Work request:
Please state how many lines of the data contain "agent". The number by itself is enough.

(Stored data)
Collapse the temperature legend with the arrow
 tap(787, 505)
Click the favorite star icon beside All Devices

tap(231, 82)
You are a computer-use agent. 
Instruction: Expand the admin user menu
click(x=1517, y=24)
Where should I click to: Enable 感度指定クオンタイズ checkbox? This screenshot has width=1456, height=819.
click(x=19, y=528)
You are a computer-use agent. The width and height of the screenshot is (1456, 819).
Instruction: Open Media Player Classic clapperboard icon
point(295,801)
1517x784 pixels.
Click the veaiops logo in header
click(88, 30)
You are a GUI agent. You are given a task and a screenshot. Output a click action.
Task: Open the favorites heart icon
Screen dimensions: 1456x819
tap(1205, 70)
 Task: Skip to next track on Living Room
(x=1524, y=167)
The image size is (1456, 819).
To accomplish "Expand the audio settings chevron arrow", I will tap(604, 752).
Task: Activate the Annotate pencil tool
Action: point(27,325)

Answer section:
3